- Born: 4 August 1935 Addis Ababa, Ethiopian Empire
- Died: 23 May 2013 (aged 77) Chicago, Illinois, U.S.
- Education: Haile Selassie I University (BA) SOAS University of London (MA, PhD)
- Occupations: Historian; Scholar;
- Years active: 1962–2013
- Known for: Contribution of Ethiopian studies
- Notable work: Church and State in Ethiopia 1270–1520 (1972)

= Taddesse Tamrat =

Ethiopian historian and scholar (1935–2013)

Taddesse Tamrat (ታደሰ ታምራት; 4 August 1935 – 23 May 2013) was an Ethiopian historian and scholar of Ethiopian studies. He is best known as the author of Church and State in Ethiopia 1270–1520 (1972, Oxford University Press ISBN 0198216718), a book which has dominated the field of Ethiopian studies.

==Biography==
Taddesse Tamrat was born in Addis Ababa from a family belonged to Ethiopian Orthodox Church clerks. He received an education through the traditional system of the Ethiopian Orthodox Church, where he was ordained as a deacon. As a young man he studied at Holy Trinity Cathedral in Addis Ababa, but his father insisted that he study at a more traditional church school to properly learn the Ge’ez language. He returned to Addis Ababa and graduated from Haile Selassie I University with a Bachelor of Arts at History in 1962. Following that, he received a scholarship to the School of Oriental and African Studies in London where he earned his doctorate in history. As a student there, he presented a seminar paper of some notes on the fifteenth century Stefanite heresy in the Ethiopian Church, which on the advice of his mentors Roland Oliver and Edward Ullendorf was submitted to and published in Rassegna di Studi Etiopici, his first article published outside of Ethiopia. It demonstrated his rich grounding in traditional Ethiopian Orthodox sources and his interaction with the broader academic world.

He taught history at Haile Selassie I University, which became Addis Ababa University after the 1974 revolution. He became the director of the Institute of Ethiopian Studies at the university and was active in the organizing the meetings of the International Conference of Ethiopian Studies.

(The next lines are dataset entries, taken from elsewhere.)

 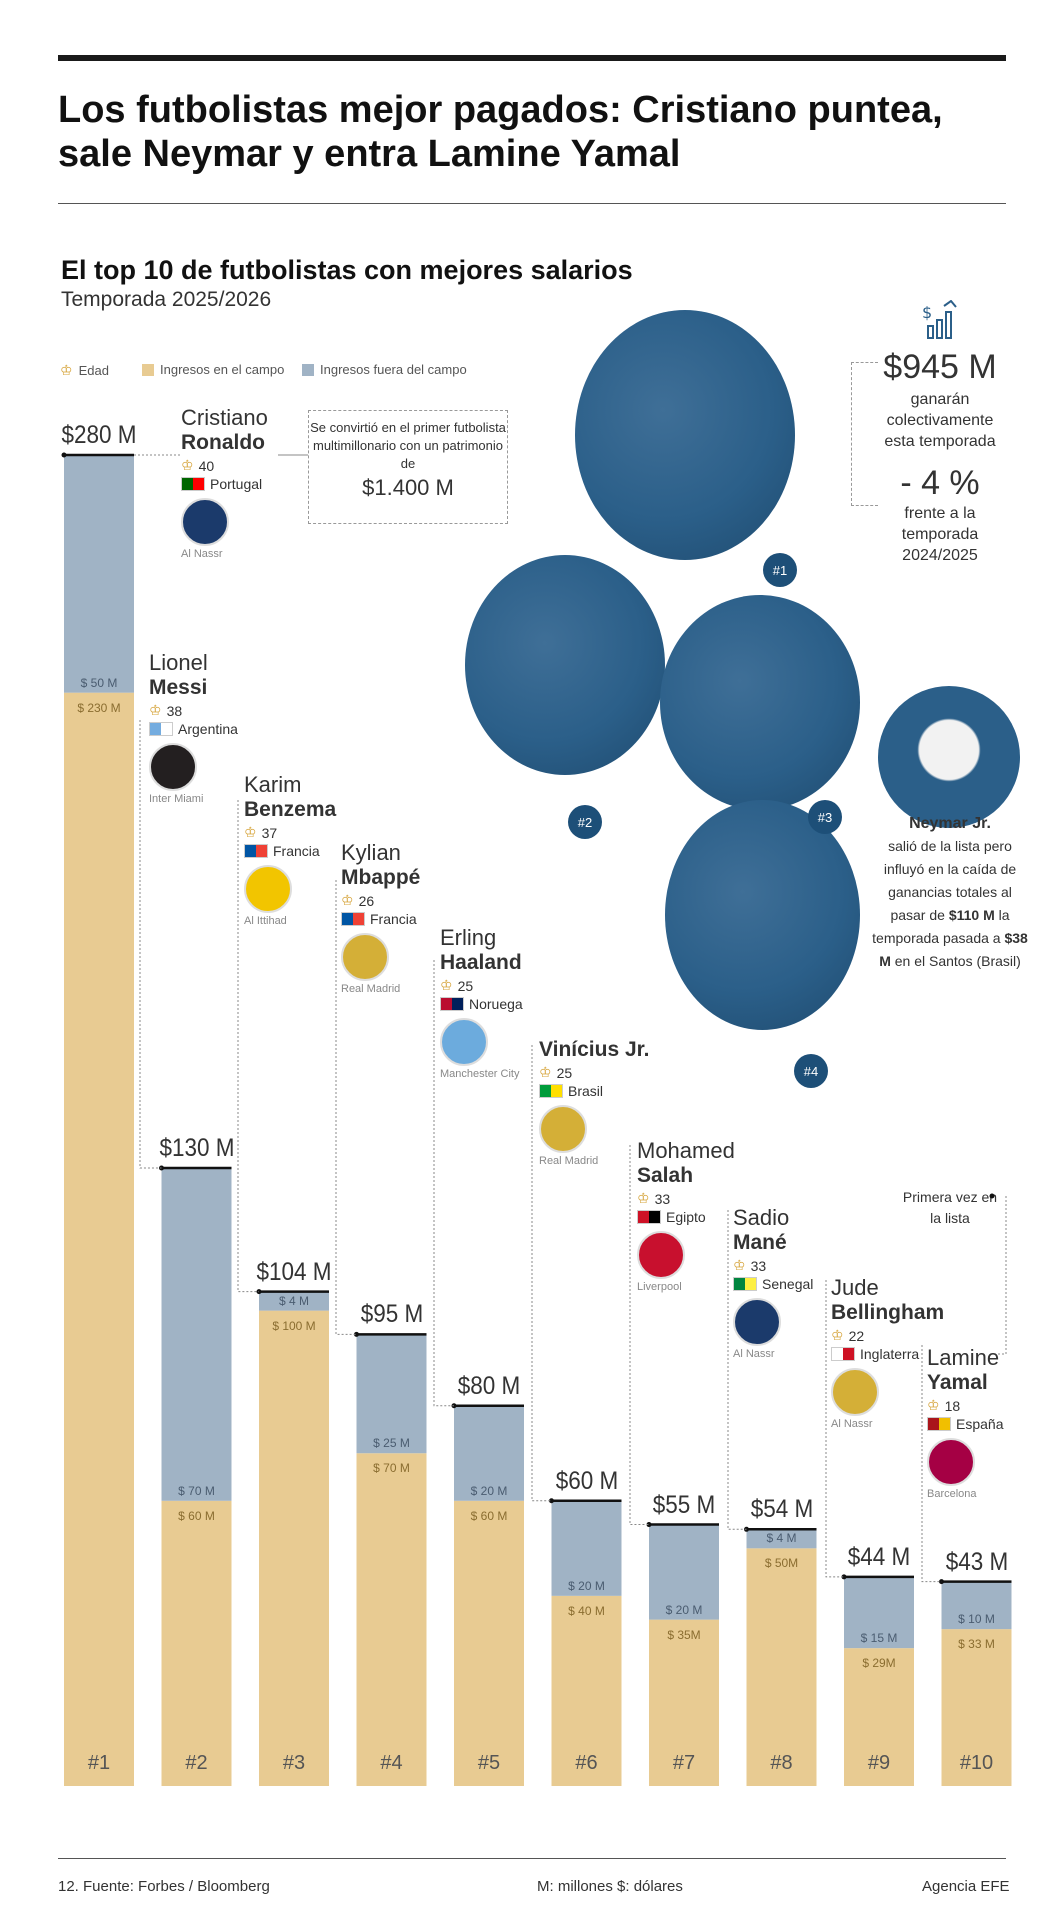 I want to click on title-divider, so click(x=532, y=204).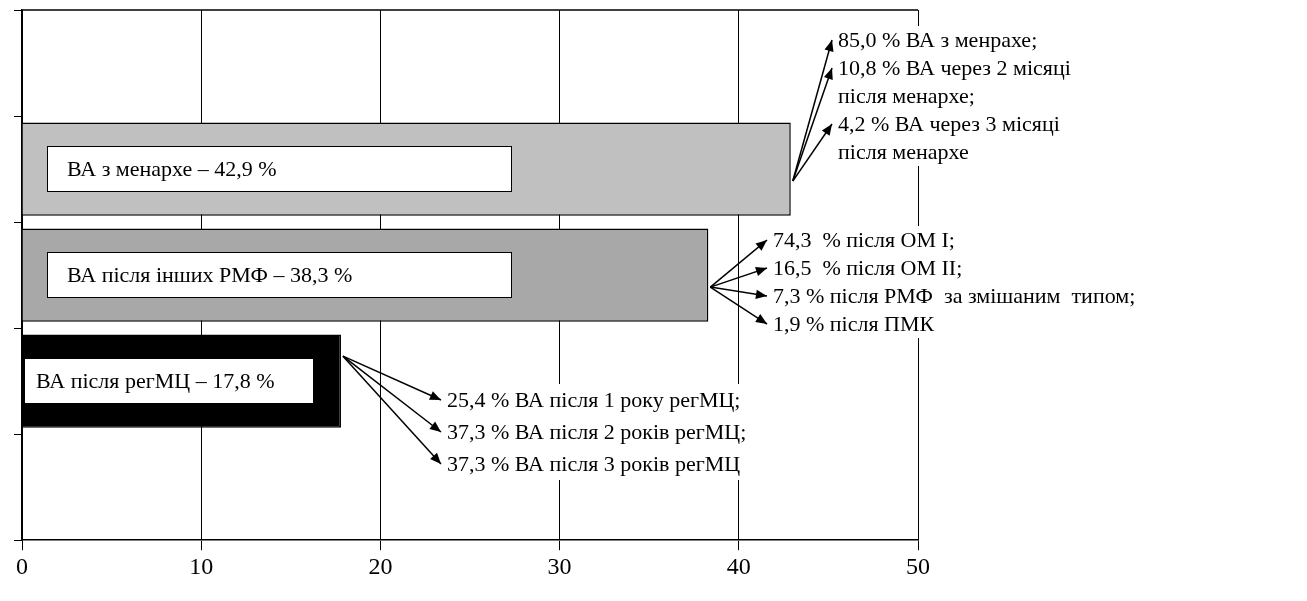 Image resolution: width=1307 pixels, height=601 pixels. I want to click on x-tick-label: 30, so click(560, 566).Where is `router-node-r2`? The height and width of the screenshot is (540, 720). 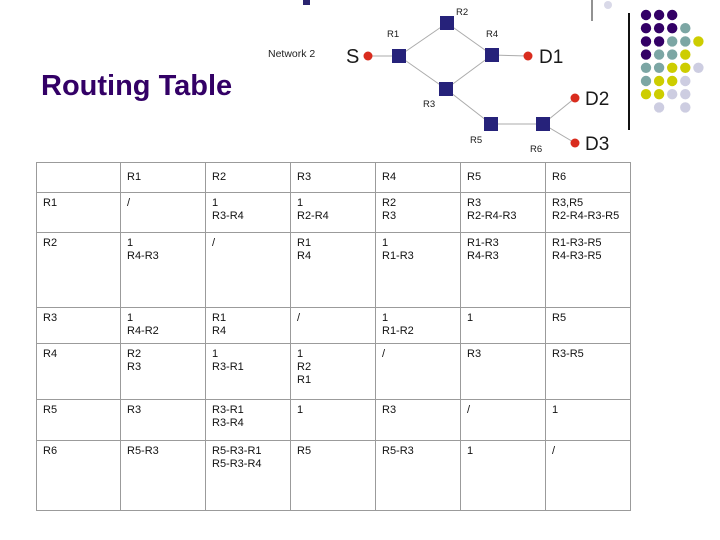 router-node-r2 is located at coordinates (447, 23).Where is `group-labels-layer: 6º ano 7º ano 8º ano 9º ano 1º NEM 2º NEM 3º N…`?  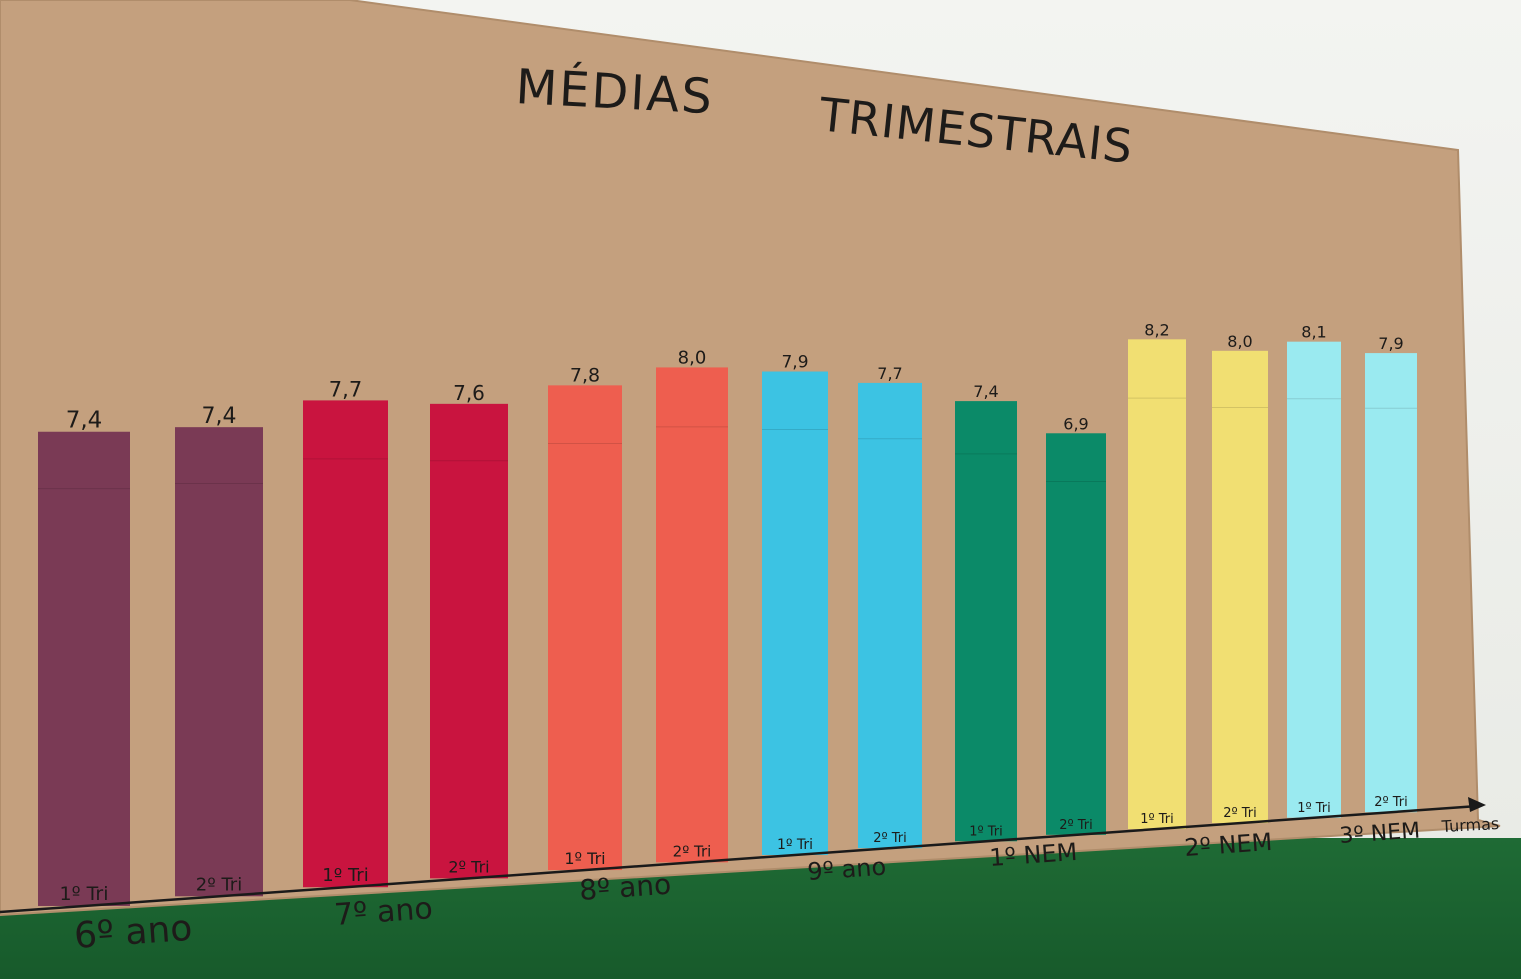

He received the Medal of Honor at the Colège de France and was named an Honorary Fellow at the School of Oriental and African Studies. The Manuscript Department of the Institute of Ethiopian Studies was named in his honor. He and his wife of 45 years, Almaz, had a marriage that was admired by others.

During the later years, Taddesse was treating his illness in hospital at Chicago. His wife of 45 years died in July 2012. He died on 23 May 2013, and survived by his three daughters.